The residual codec was the biggest place docbert was cheating. Tokens stored each dimension’s residual as one u8, regardless of how many bits the bucket code actually used. v0.6 packs them properly, the way §3.1 of the PLAID paper describes: 1- or 2-bit codes into the LSBs of a byte buffer. At nbits = 2 and dim 128, each token’s residual goes from 128 bytes to 32. A 4× cut that was just sitting there.

Supported widths are now {1, 2, 4, 8}, the ones that divide 8 cleanly. nbits = 3/5/6/7 are rejected at validation. The persistence format bumped to version 2, and v0.5 indexes are rejected with a clear error pointing at docbert rebuild.

Decoding got faster too. A DecodeTable precomputes every possible unpacked weight sequence for all 256 byte values as a flat 256 × codes_per_byte f32 table. At nbits = 2 the whole table is 4 KiB and fits in L1. Per-byte decode becomes one table load plus a centroid add. No bit shifting, no masking, no bucket-weights lookup. The search path builds the table once per call and reuses it across every candidate.

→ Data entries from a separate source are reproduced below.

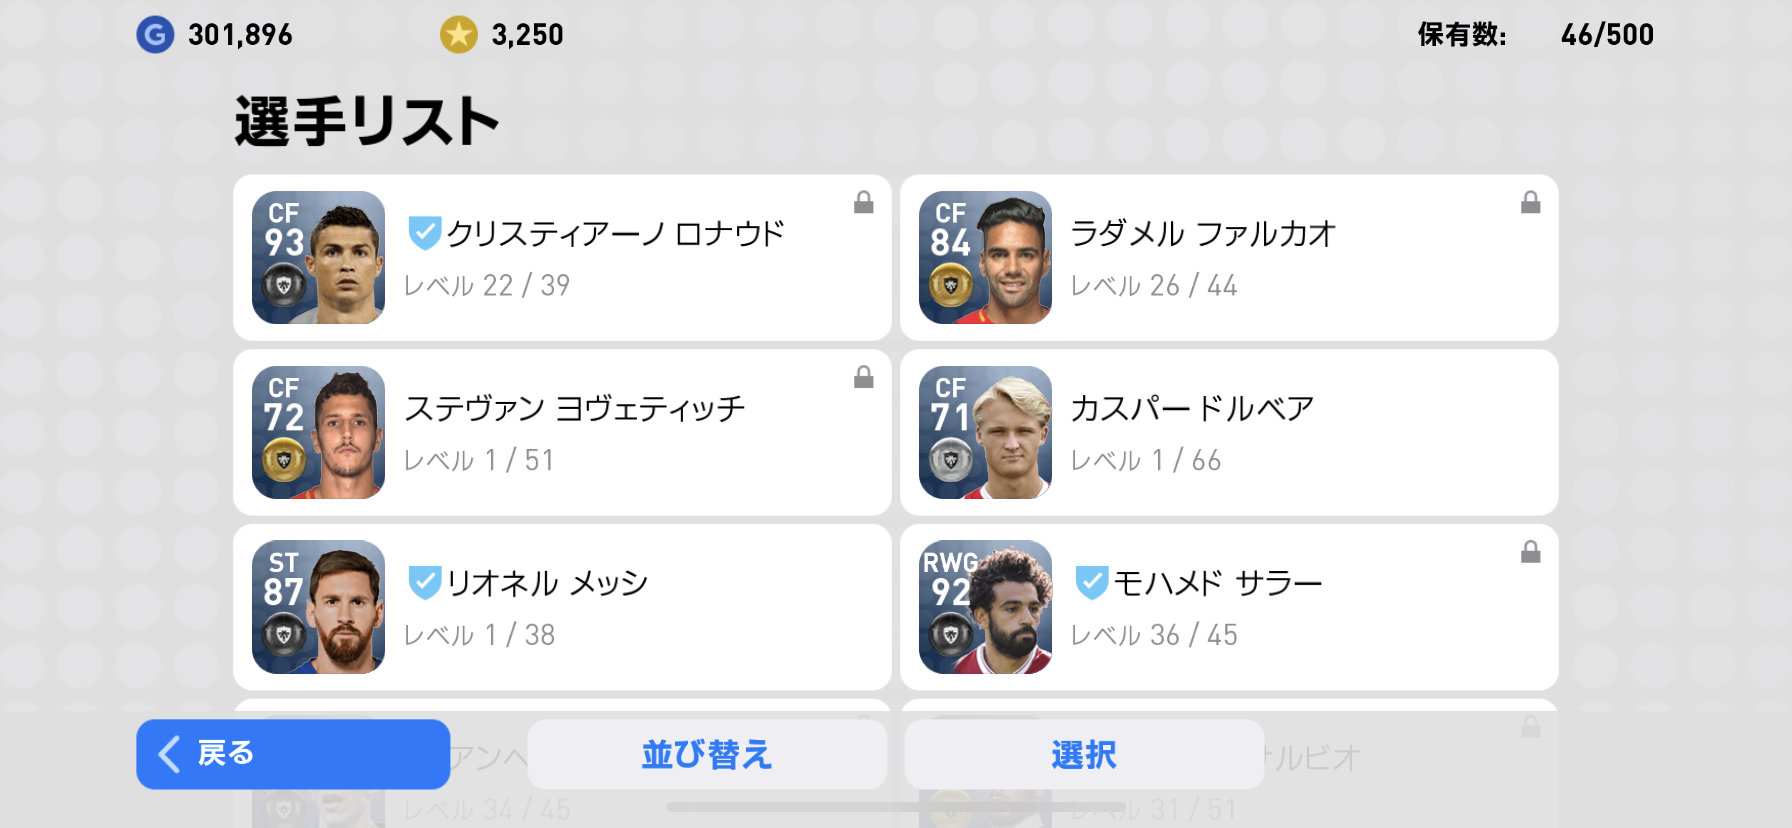Image resolution: width=1792 pixels, height=828 pixels.
Task: Tap lock icon on Cristiano Ronaldo card
Action: pos(864,203)
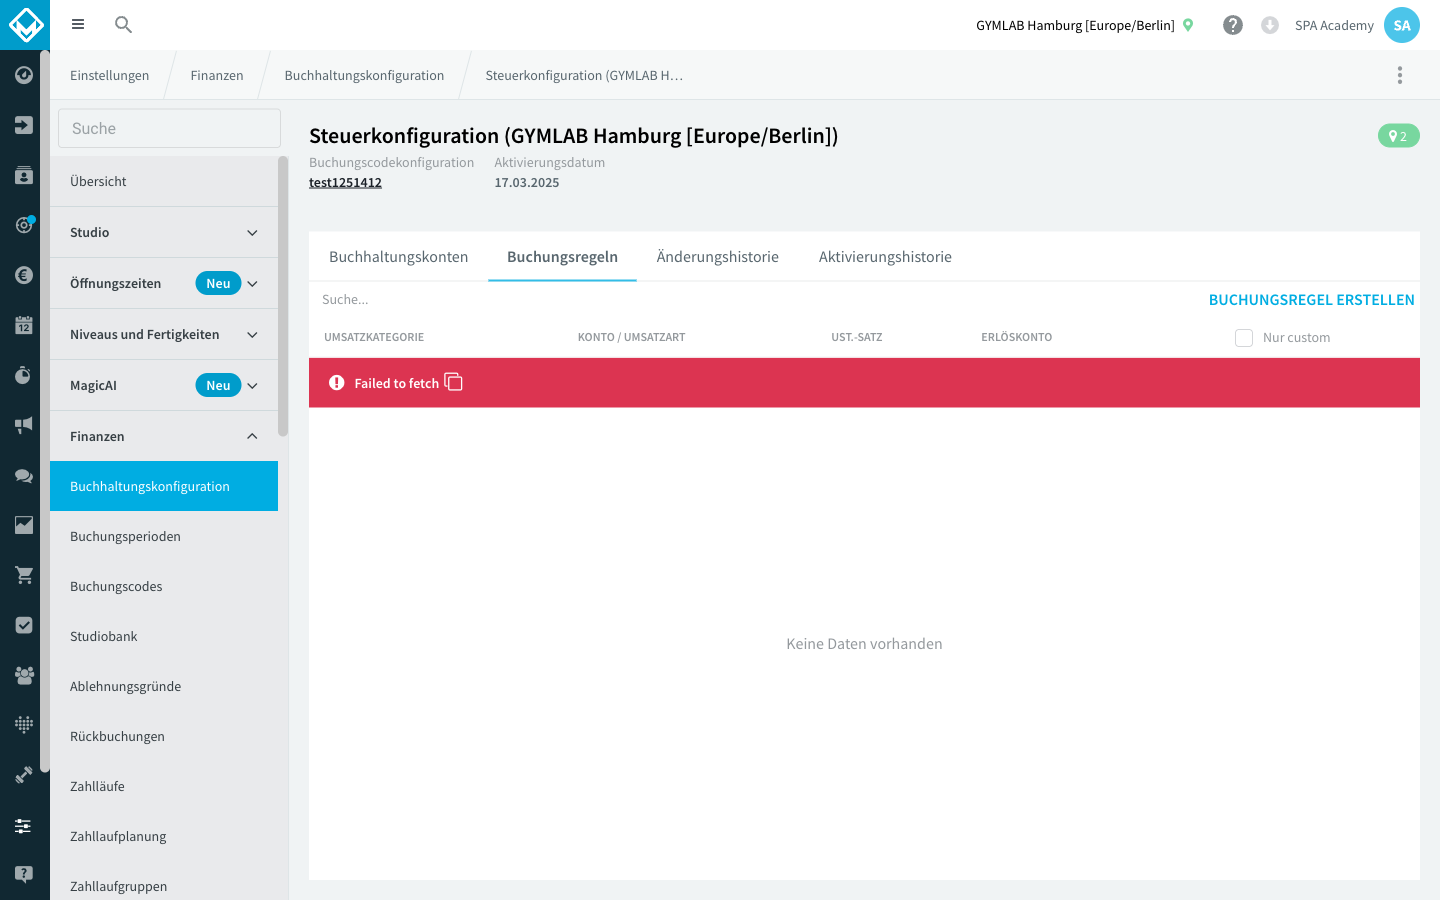Open the three-dot options menu
1440x900 pixels.
coord(1400,75)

batch_maxsim stopped padding. The old code built a [n_c, max_len, dim] padded tensor and an additive mask so short docs didn’t win. Now every candidate’s decoded tokens go into a single [total_tokens, dim] buffer; one GEMM against query.T produces [total_tokens, n_q], and MaxSim is a scalar reduction over each doc’s slice of rows. Ragged corpora don’t pay padding overhead anymore.

Error handling and property tests

The old PLAID code had unwraps and expects scattered across production paths. Any candle tensor failure, codec validation miss, or malformed index on disk would panic the process. The new PlaidError covers all of it, with variants for tensor errors (#[from] candle_core::Error), invalid codec state, invalid index, and IO failures. The codec, persistence, build, update, and search APIs all return Result<T, PlaidError> now, and the internal unwraps on things that were supposed to be infallible got replaced with explicit validation.

The test suite grew along with it. About 40 new property tests, written with hegeltest, cover the distance primitives, k-means, the quantizer, the codec, index construction, search, persistence roundtrips, and incremental update. Composite generators produce valid ColBERT-shape unit-norm corpora and codec dims that pack cleanly, so the tests exercise the real hot paths instead of toy shapes.

Two invariants worth calling out:

prop_doc_token_shuffle_preserves_score: shuffling a document’s tokens doesn’t change its MaxSim score. MaxSim is a max over positions, so this should hold, but the packed codec touches tokens in sequence and a shuffle-sensitivity would reveal a packing bug.
prop_centroid_pruning_result_subset_of_unfiltered: results from the pruned path are always a subset of the unpruned path. Pruning is allowed to drop recall, but it can’t invent documents the unpruned path wouldn’t return.

Getting started

Download a binary from GitHub releases. Prebuilt binaries for Linux (x86_64, aarch64) and macOS (Apple Silicon), CPU-only and CUDA.

Or install through Nix or Cargo:

# Nix
nix profile install github:cfcosta/docbert

# Nix, for CUDA support (NVIDIA gpus)
nix profile install github:cfcosta/docbert#docbert-cuda

# Nix, for Metal support on Mac OS
nix profile install github:cfcosta/docbert#docbert-metal

# Cargo
cargo install --git https://github.com/cfcosta/docbert

# Cargo, for CUDA support (NVIDIA gpus)
cargo install --git https://github.com/cfcosta/docbert --features cuda

After upgrading, run a rebuild:

docbert rebuild

The persistence format bumped to version 2 for the packed token layout. v0.5 indexes (written in the old unpacked format) are rejected with a clear error asking you to rebuild. Collections and settings are preserved. Only the index and embeddings get regenerated.